## YOUR OBJECTIVE
Only the final stretch of lines is needed: output exactly the line containing "Valencia Ciudad (45, 234)" and all lines following it in the listing below.

## DATA RECORDS
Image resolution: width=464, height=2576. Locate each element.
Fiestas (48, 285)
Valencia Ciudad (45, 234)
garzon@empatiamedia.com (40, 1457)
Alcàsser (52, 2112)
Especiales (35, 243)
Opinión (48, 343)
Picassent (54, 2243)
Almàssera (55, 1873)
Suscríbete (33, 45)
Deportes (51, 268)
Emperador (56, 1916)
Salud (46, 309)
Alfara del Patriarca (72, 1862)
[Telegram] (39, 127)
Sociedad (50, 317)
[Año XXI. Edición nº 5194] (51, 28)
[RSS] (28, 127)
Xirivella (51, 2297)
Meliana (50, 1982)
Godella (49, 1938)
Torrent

## SOLUTION
Valencia Ciudad (45, 234)
garzon@empatiamedia.com (40, 1457)
Alcàsser (52, 2112)
Especiales (35, 243)
Opinión (48, 343)
Picassent (54, 2243)
Almàssera (55, 1873)
Suscríbete (33, 45)
Deportes (51, 268)
Emperador (56, 1916)
Salud (46, 309)
Alfara del Patriarca (72, 1862)
[Telegram] (39, 127)
Sociedad (50, 317)
[Año XXI. Edición nº 5194] (51, 28)
[RSS] (28, 127)
Xirivella (51, 2297)
Meliana (50, 1982)
Godella (49, 1938)
Torrent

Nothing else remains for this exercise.